▶ [WHAT YOU NEED TO DO]: From the forum thread on editing spaCy entity labels, reproduce word for word the passage that begins with the words containing "Reputation: 21" and ends with "the label directly?".

▶ [EXCERPT TO READ]:
+-------+
Reputation: 21
This is my first time asking a question so please let me know if there's more information that you might need.
I have a spacy doc and a list of tags that looks like ['O', 'O', 'PERSON','O','GPE',...]
and would like to edit the entity labels in the doc object to match the tags.
I understand that the doc consists of tokens and also entities Doc.ents
, but there seems to be a lot of different components where if I change one artificially it might break the integrity of the Doc.
My question is, what would be the best way to go about this? Is there a certain constructor I can use or a method? Can I just change the label directly?
Thanks!
Upvotes: 2
Views: 492
Reputation: 15593
Normally the easiest way to set entities from IOB tags besides using a file converter is to use the Doc constructor. But it looks like your tags don't have the IOB part (they should have like B-PERSON
, not just PERSON
), so that won't work.
You can set the entity label correctly, but you can't set the IOB tag directly, and without updates to the IOB tags the entities won't be recognized correctly.
Since it sounds like these tags are coming from outside spaCy, tokenization is also an issue. Are you sure the tokens will always align with spaCy tokens?
If alignment is not an issue, and you never have the same entity occur twice in a row with nothing in between, I guess you could automatically convert your labels to BIO just by making the first item B and the second item O. If you do that then you can use the Doc constructor.
Example:
original: O PERSON PERSON O O
cleaned: O B-PERSON I-PERSON O O
Upvotes: 2
+-------+
▶ [RAW DATA]:
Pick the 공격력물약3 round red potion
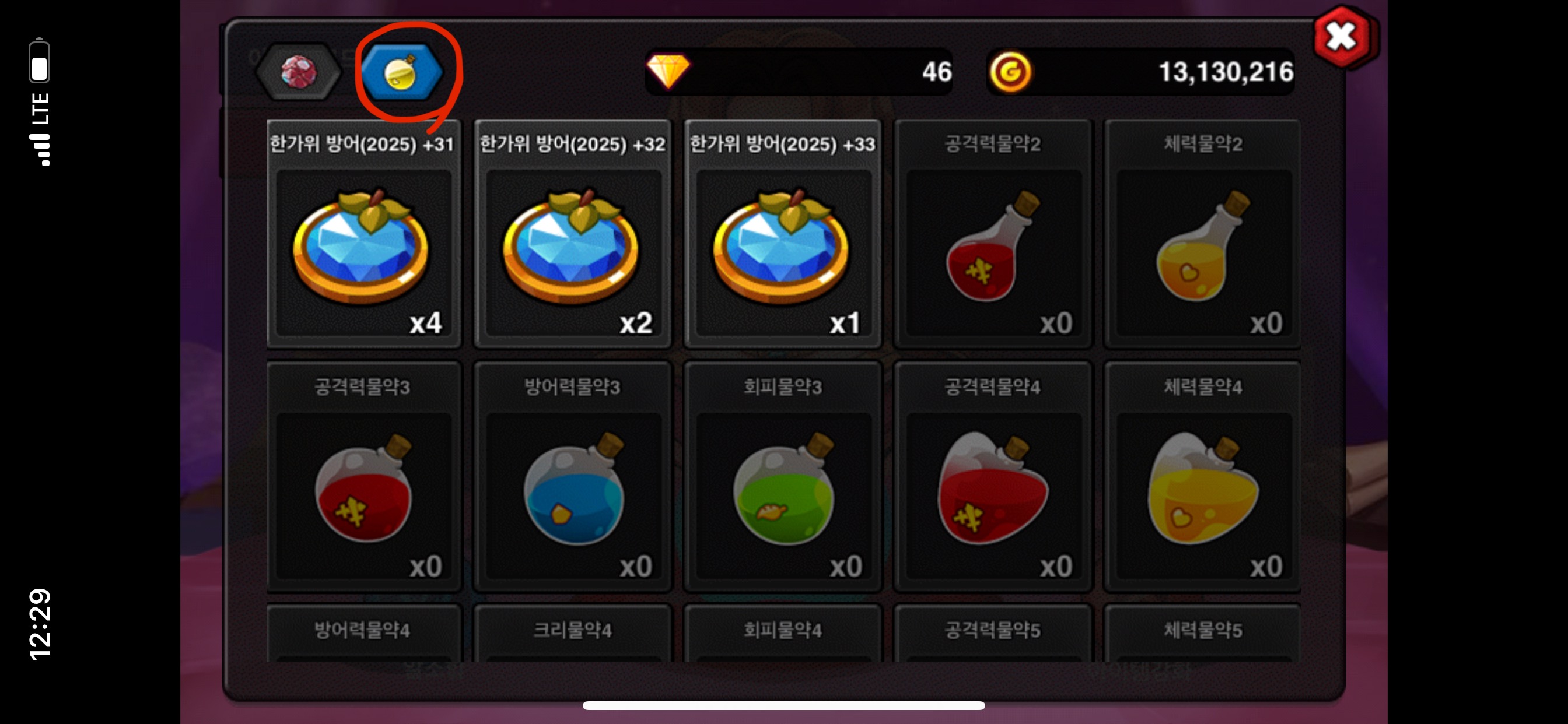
+-------+
▶ [REPLY]:
Reputation: 21
This is my first time asking a question so please let me know if there's more information that you might need.
I have a spacy doc and a list of tags that looks like ['O', 'O', 'PERSON','O','GPE',...]
and would like to edit the entity labels in the doc object to match the tags.
I understand that the doc consists of tokens and also entities Doc.ents
, but there seems to be a lot of different components where if I change one artificially it might break the integrity of the Doc.
My question is, what would be the best way to go about this? Is there a certain constructor I can use or a method? Can I just change the label directly?